We need a better understanding of the data driven models that underly LLMs — one that is informed by physics and hardware rather than just aimlessly scaling data, compute and software.

To this end, I’m optimistic.

The Future of Big Semi-Con

There’s nothing necessarily wrong with an industry that has 5 major players that dominate the market, as Big Semi-Con does. And you have to applaud the Nvidia’s of the world — they’ve earned their market dominance.

There’s also nothing wrong with a healthy culture of M&A. When companies are in a symbiotic relationship with an equal or smaller player, which is common in the B2B ecosystem, vertically integrating a business through M&A can be a net positive for consumers and business owners.

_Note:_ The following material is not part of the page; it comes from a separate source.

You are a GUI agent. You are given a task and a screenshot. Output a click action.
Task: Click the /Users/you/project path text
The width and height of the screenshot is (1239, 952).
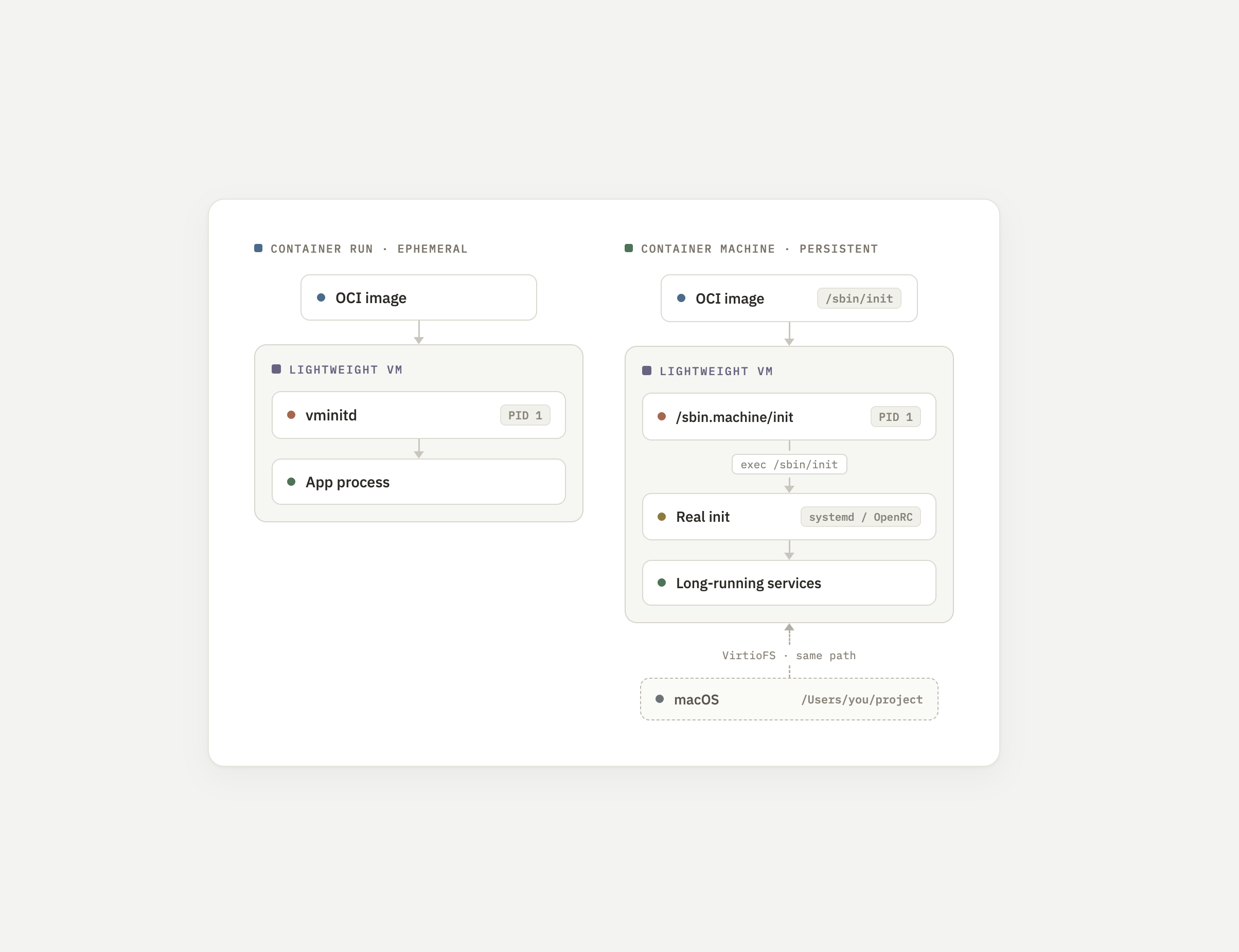[862, 700]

But buying smaller companies to capture unearned customers and revenue can hurt the consumers and founders — and more importantly it hurts the rest of us as it disincentivizes innovators from continuing to innovate.

Moreover, acquisitions rarely lead to paradigm shifting leaps in innovation. There’s one thing I can guarantee: every small company that Big Semi-Con (Nvidia, AMD, Intel, etc.) eats up, will absolutely continue designing silicon-based hardware. And for every small company that disappears into the machine, we are potentially missing the opportunity to build out the next truly novel technology. In short:

Monopolies stagnate engineering solutions, which hinders progress towards the limits of physics.

To close, I’ll just leave you with a visual of what the world of computing could look like with a frothier market for game-changing innovation in engineering solutions:

While we might not get to the limits of computing within the century, if we allow free markets to work within a healthy regulatory framework, we could get there sooner than we expect — and that’s worth fighting for.

Thanks for reading. This is Math Meets Money.